The holidays have always been a special time for me. Holiday parties, delicious baking, the smell of a freshly cut Christmas tree,   but most of all I loved the time spent with my family. So that’s why I’m here today, to be your family. I’m here to tell you that you are amazing. You are courageous. You are exactly who you are supposed to be.  If anyone believes otherwise, well then they are missing out on knowing how incredible you are. I know what you are going through, I may not be LGBTQ, but growing up I had trouble fitting in, I was  bullied, and I struggled  with feelings of depression, but at this time of year, no matter how low I felt, I always found myself smiling and happy. Just as the Christmas lights shone through the night, the Christmas season lit my soul.  But I was lucky; I had a wonderful family that made every Christmas special.  I can only imagine how hard it would be to not be so lucky. So that’s why I want to be your holiday mom, to hopefully share a little Christmas light into the darkest of nights.

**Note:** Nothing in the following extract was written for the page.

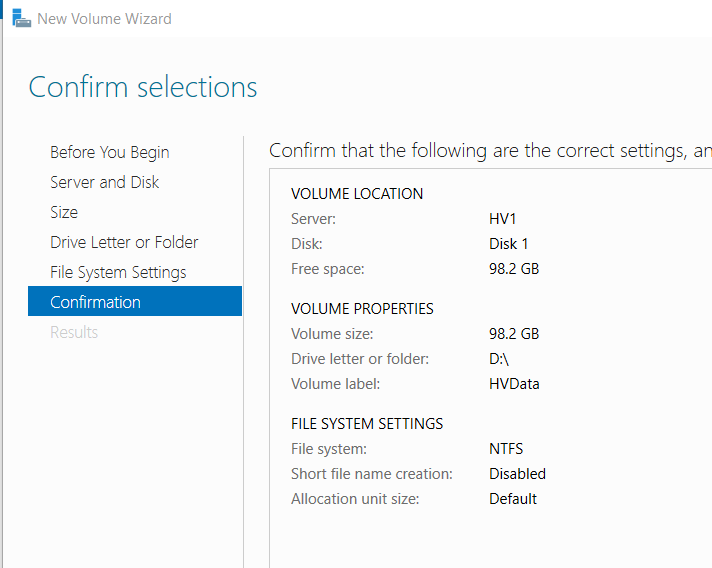Open the File System Settings step
Screen dimensions: 712x568
118,272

My favorite time of the year was the weekend after December 8th, that was my sister’s birthday and we weren’t allowed to set up the tree and start thinking about Christmas until after that. We would always set up the Christmas tree that first weekend after the 8th and my mom would always have a big plate of baking, a glass of eggnog, and Christmas carols playing to accompany the tree trimming festivities. A tradition my husband and I continue today. We collect Christmas decorations from all the places that we have visited through our travels, and reminisce as we trim the tree. After the tree, we decorate the house and make a gingerbread house.  This year, if you were there with us, I would excitedly share with you the story behind the Santa Clause with the broken ski from when we lived in Revelstoke, and the hockey playing snowman that I made with my 3 year old nephew.   I would hang a stocking for you next to ours in anticipation for Christmas morning, and get you to help me put the garland up in the kitchen.  I would pour you some eggnog, and sing along to the Christmas carols playing in the background (just be warned I am tone deaf). We would carefully put the gingerbread house together until every last piece of candy is placed just right. Then, finally, we would sit staring at the beautifully lit tree, and just enjoy each other’s company and catching up on life.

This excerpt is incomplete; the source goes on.